Standard eta squared always divides by the total sum of squares, which includes variance from every factor and interaction in the model. Partial eta squared removes the variance attributed to other factors and interactions before calculating the ratio, isolating the effect of just one variable relative to that variable’s effect plus error. This means partial eta squared for a given factor will always be equal to or larger than its eta squared in a multi-factor design.

Partial eta squared has become the dominant measure in published research. It’s the default output in most statistical software, including SPSS. If you’re reading a paper that reports effect sizes from a factorial ANOVA, you’re almost certainly looking at partial eta squared, even if the authors aren’t explicit about it.

The Bias Problem

Eta squared has a known positive bias, meaning it tends to overestimate the true effect size in the population. The formula divides one unbiased estimate (sum of squares between) by another (total sum of squares), but the ratio of two unbiased estimates is not itself unbiased. The result is that your calculated η² will, on average, be slightly larger than the real population value.

This bias is most pronounced with small sample sizes and shrinks as your sample grows. The sampling distribution of eta squared is also right-skewed, which means occasional samples can produce noticeably inflated values. If you’re working with small groups (say, 10 to 20 participants per condition), the overestimation can be substantial enough to matter.

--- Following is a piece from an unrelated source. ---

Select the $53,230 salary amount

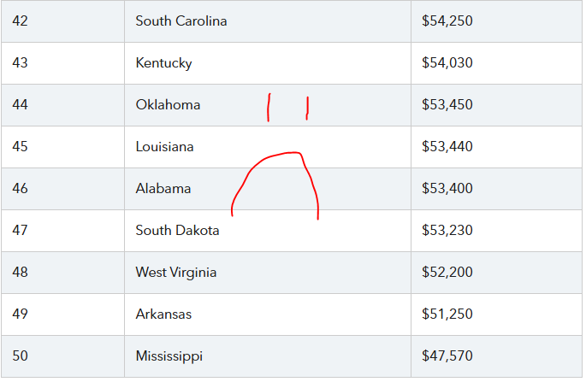447,231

Omega Squared as an Alternative

Omega squared (ω²) was developed specifically to correct for the upward bias in eta squared. It applies a correction factor that adjusts for sample size, producing a less biased estimate of the population effect size. Despite being widely recommended in statistics textbooks, omega squared is reported far less often than eta squared in practice. Part of the reason is that many software packages don’t calculate it automatically, and clear guidance on computing it across different ANOVA designs has historically been lacking.

If you’re deciding which to report, omega squared is the more conservative and technically more accurate choice, especially with smaller samples. For large samples, the two measures converge and the practical difference becomes negligible.

Reporting Eta Squared

Under APA style, Greek letters like η are written in standard (non-italic) type, unlike Latin statistical symbols such as F or p, which are italicized. A typical write-up might look like: F(2, 87) = 5.41, p = .006, η² = .11. This tells the reader that 11% of the variance in the outcome was associated with group membership, giving context that the p-value alone cannot provide.

Including an effect size measure alongside your significance test is now expected in most social science, education, and health research journals. A statistically significant result with a tiny effect size means something very different from one with a large effect size, and eta squared makes that distinction visible at a glance.